#### [Work instructions]
Locate the line that contains "The image size". Retype it and every line after it to the end of the records, exactly, but not the pictures.

#### [Record set]
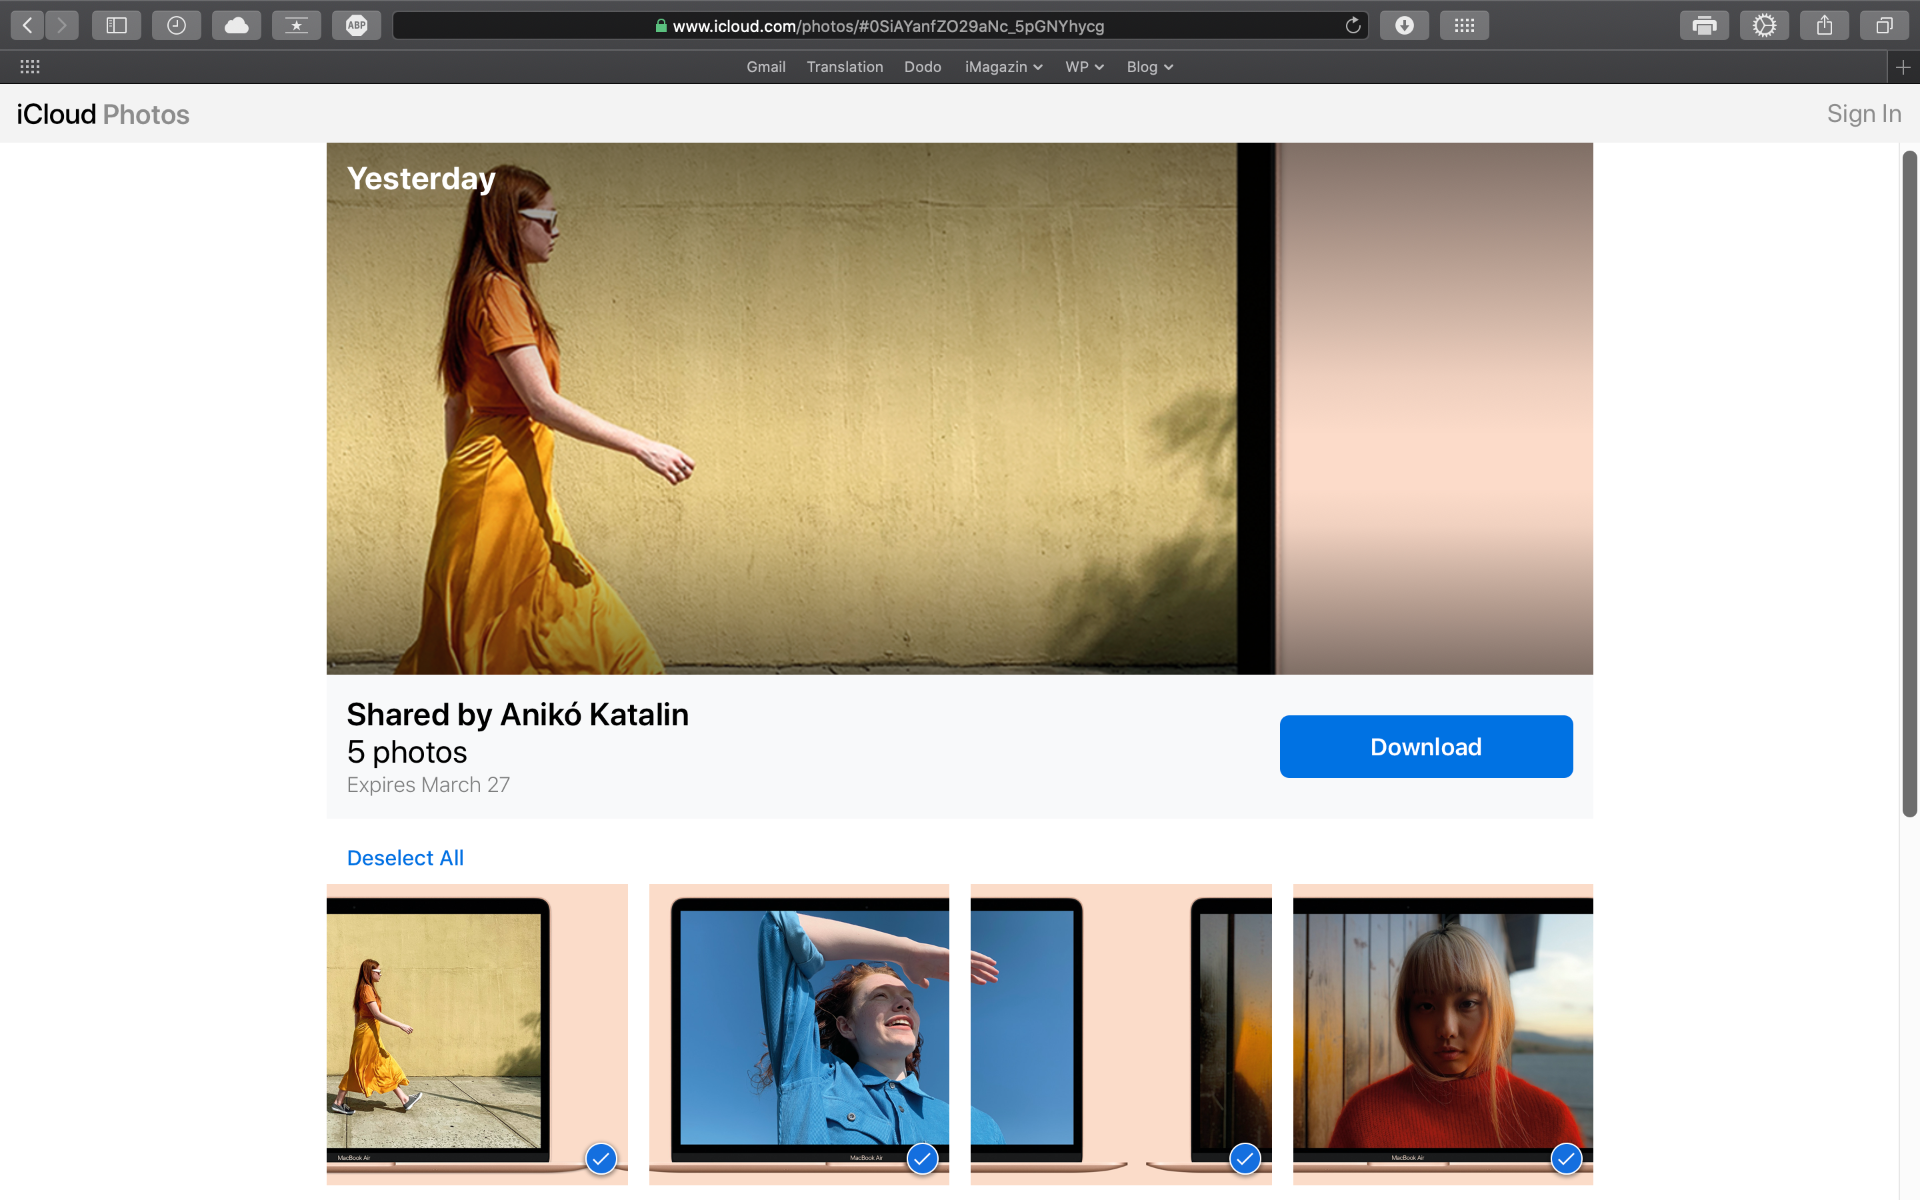Expand the WP bookmarks folder
This screenshot has width=1920, height=1200.
(x=1084, y=67)
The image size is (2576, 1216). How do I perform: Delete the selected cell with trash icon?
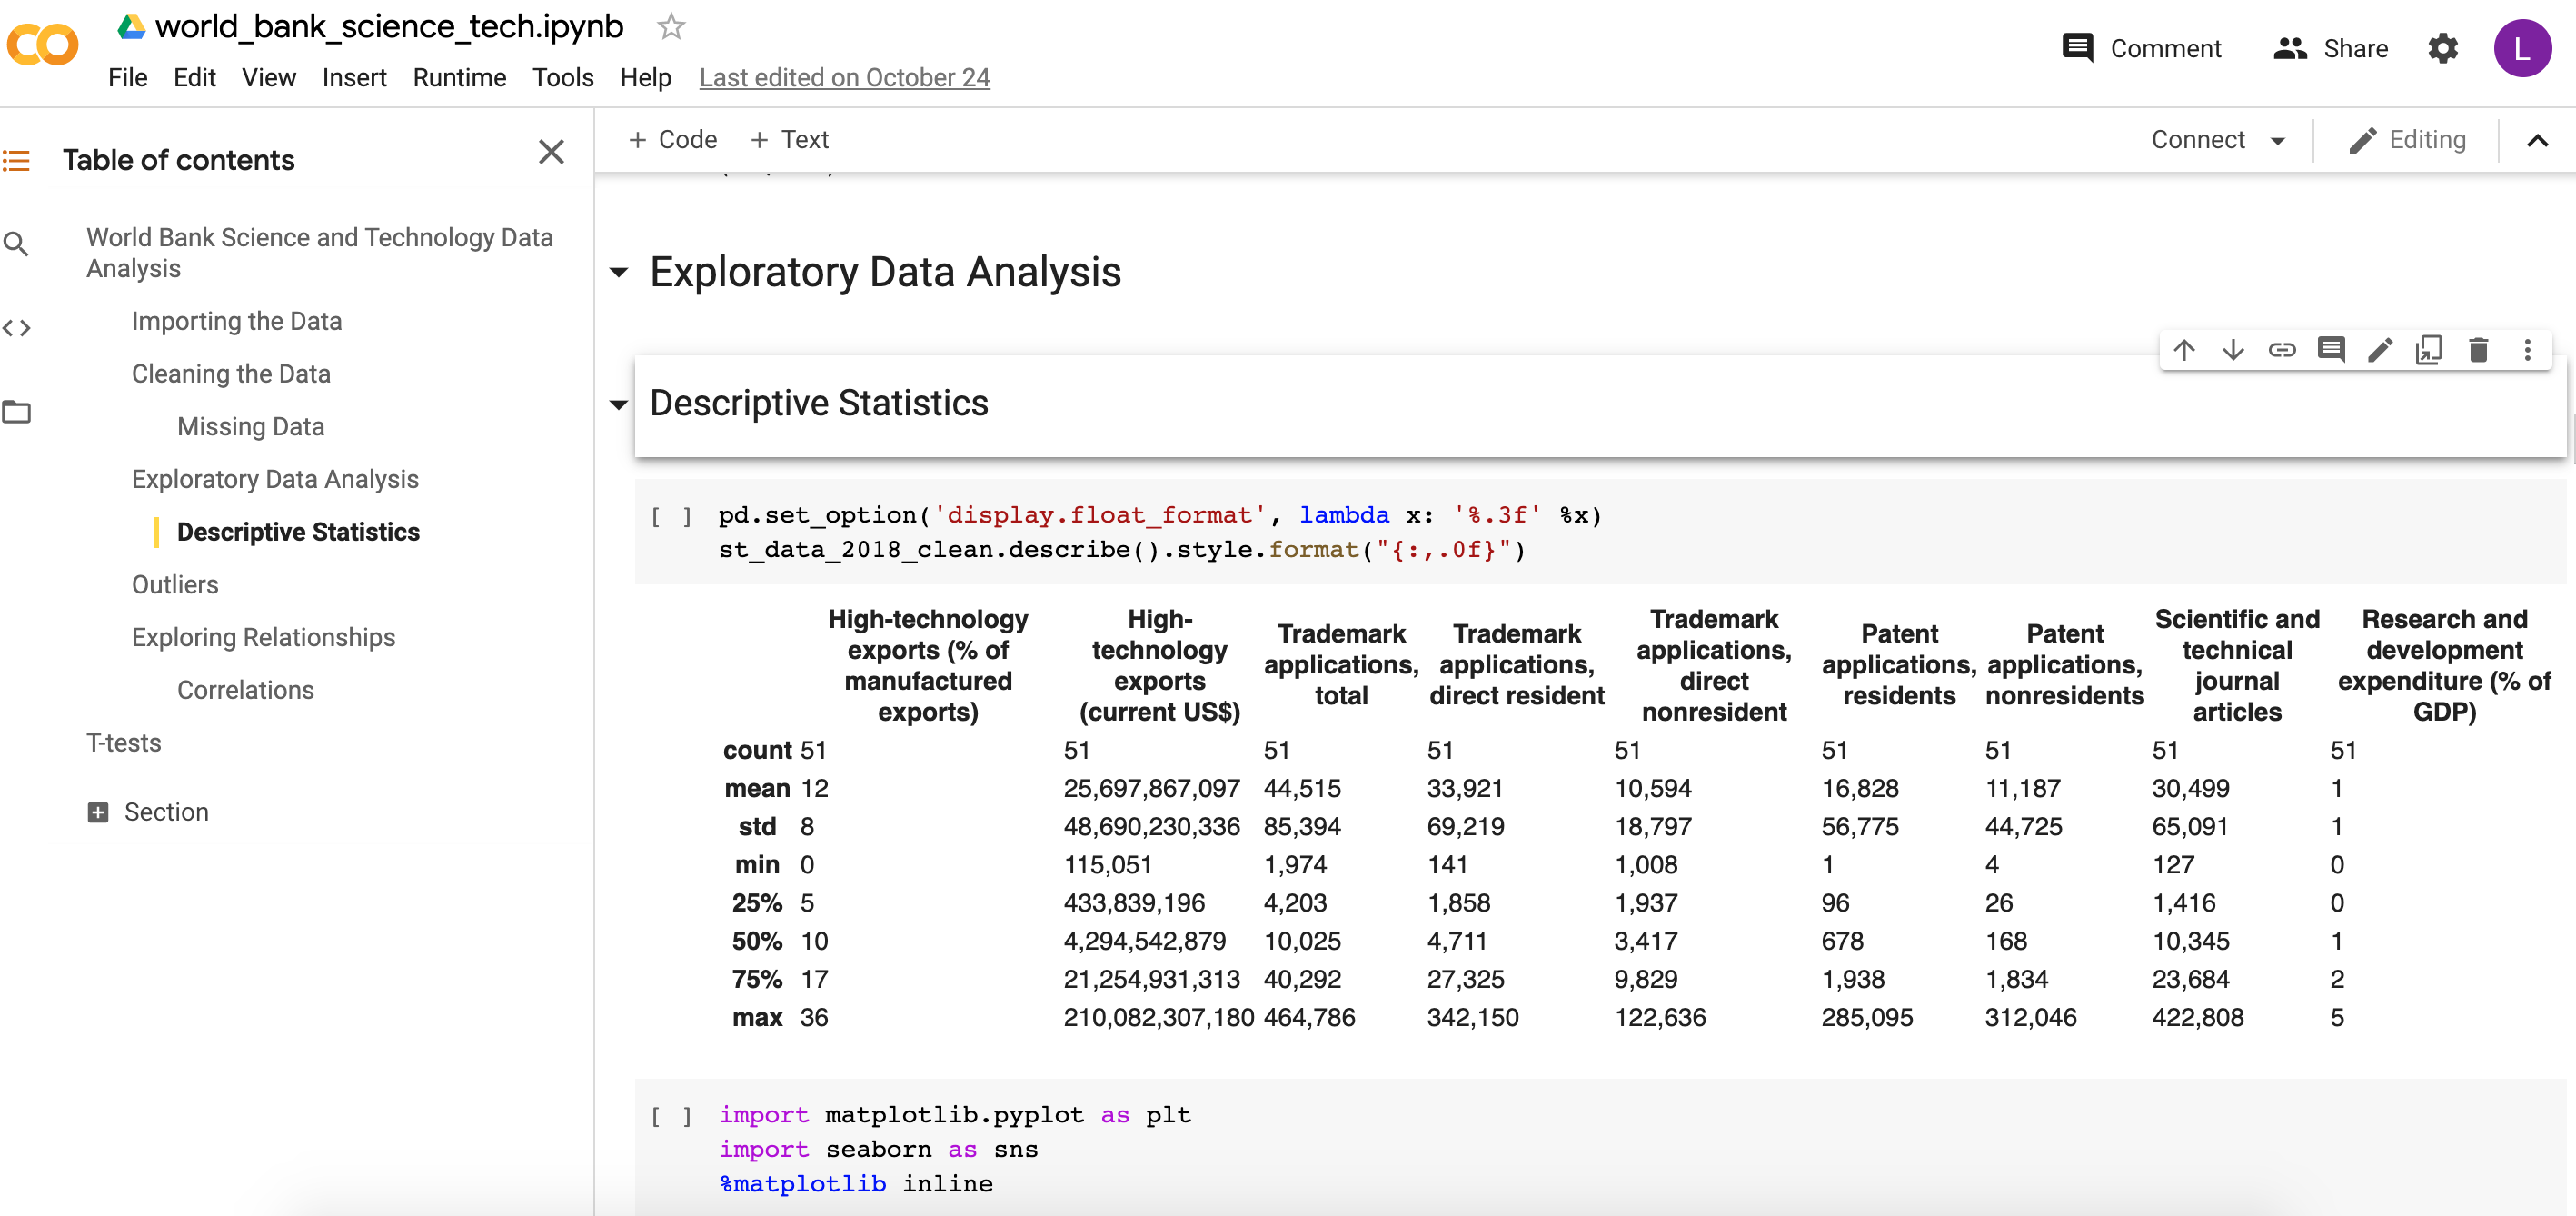pos(2478,350)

#### [Output of the task]
The image size is (2576, 1216). How do I perform: Delete the selected cell with trash icon?
pos(2478,350)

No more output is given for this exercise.